Uganda Christian University School of Medicine
- Type: Private
- Established: May 2017; 9 years ago
- Affiliations: Uganda Christian University
- Dean: Dr. Gerald Tumusiime
- Students: ~ 70
- Undergraduates: ~ 70
- Location: Mengo Hill, Kampala, Uganda 0°18′47″N 32°33′29″E﻿ / ﻿0.313045°N 32.558065°E
- Campus: Urban;
- Location in Kampala

= Uganda Christian University School of Medicine =

Medical school in Kampala, Uganda

Uganda Christian University School of Medicine, also UCU School of Medicine or UCU Medical School, is a medical school in Uganda. The school is based at Mengo Hospital and includes a faculty of dentistry.

In February 2018, the Uganda National Council for Higher Education (UNCHE), gave the university a letter of accreditation for three new medical courses (a) Bachelor of Medicine and Bachelor of Surgery, (b) Bachelor of Dental Surgery and (c) Bachelor of Public Health. The three courses will be offered at the new Uganda Christian University School of Medicine, starting in August 2018.

==Overview==
In December 2016, UCU signed a memorandum of understanding with Mengo Hospital, to establish the faculty of medicine of the university, with its base at the hospital and with the hospital, as the teaching institution of the medical school.
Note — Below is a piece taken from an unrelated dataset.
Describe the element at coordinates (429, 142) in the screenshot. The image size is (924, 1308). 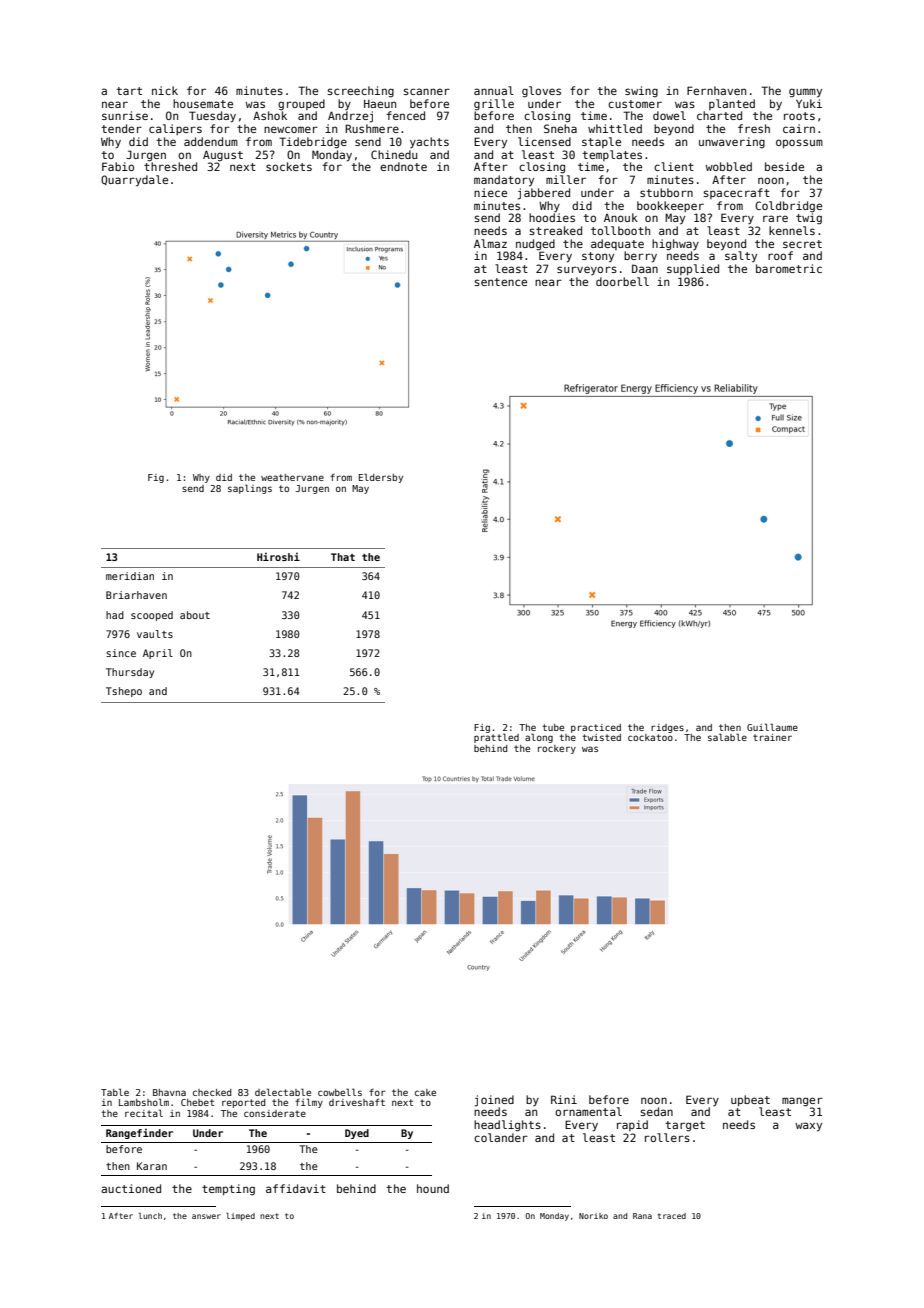
I see `yachts` at that location.
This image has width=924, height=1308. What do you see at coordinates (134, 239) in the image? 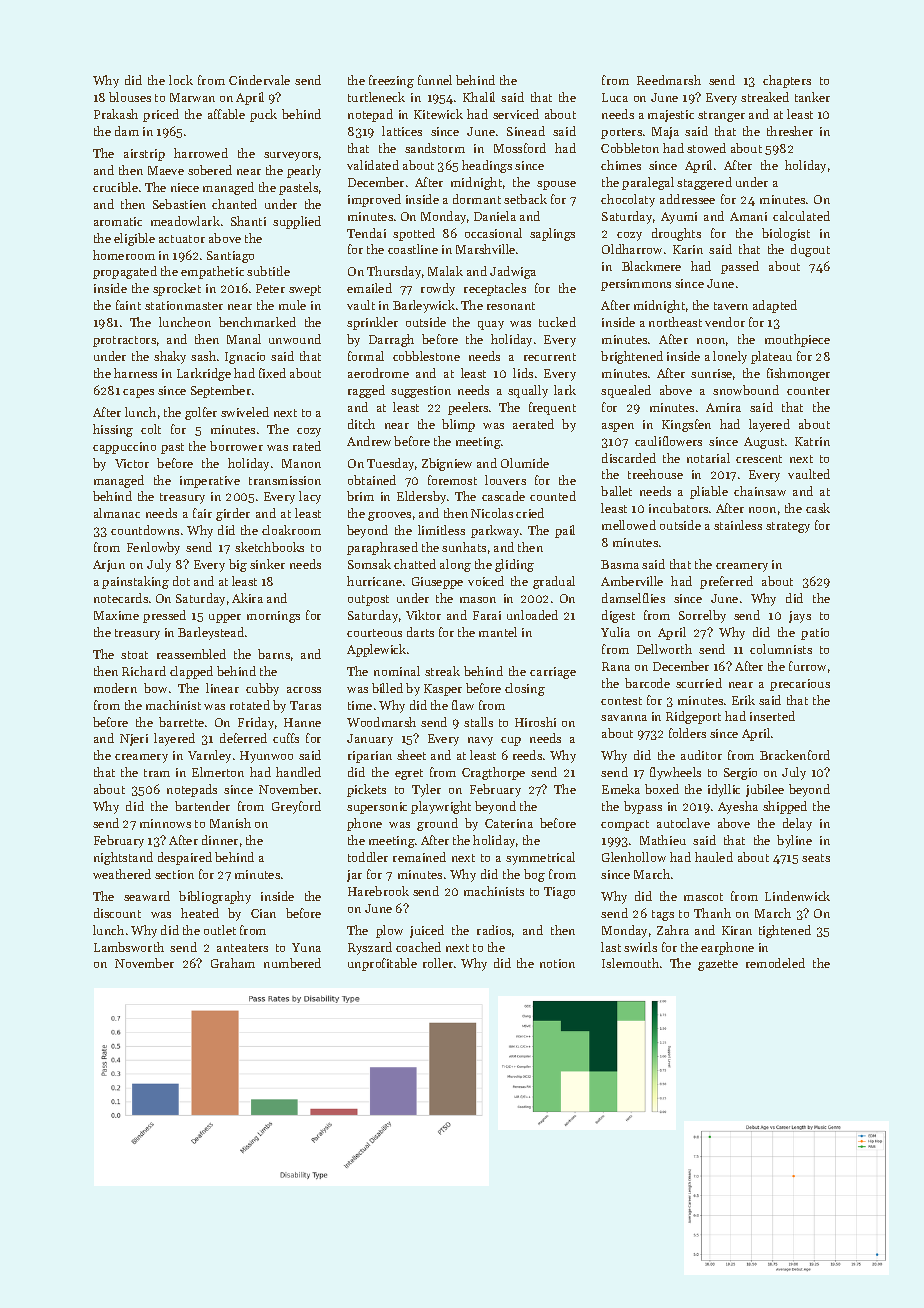
I see `eligible` at bounding box center [134, 239].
The medical school maintains its offices, laboratories, lecture-rooms and students hostels, on the hospital premises. The original start date was May 2017, pending accreditation by the UNCHE. Initially, a total of 70 undergraduate students will be admitted, 50 in the MBChB programme and 20 in the Bachelor of Dental Surgery track.

The UNCHE approved the medical school's curriculum in March 2017, and gave final approval to three undergraduate courses in March 2018.

The school expects to attract candidates from Uganda and the neighboring countries of Kenya, Tanzania and Rwanda. The pioneer class of the medical school is expected to enroll in August/September 2018.

==Pioneer class==
The pioneer class of 62 students began attending classes on Friday 14 September 2018. The students were nationals of Eritrea, Kenya, Nigeria, Sudan, Tanzania and Uganda. In August 2023, that pioneer class now whittled down to 53, graduated with the degree of Bachelor of Medicine and Surgery (MBChB) (44 graduates) and the degree of Bachelor of Dental Surgery (BDS) (9 graduates).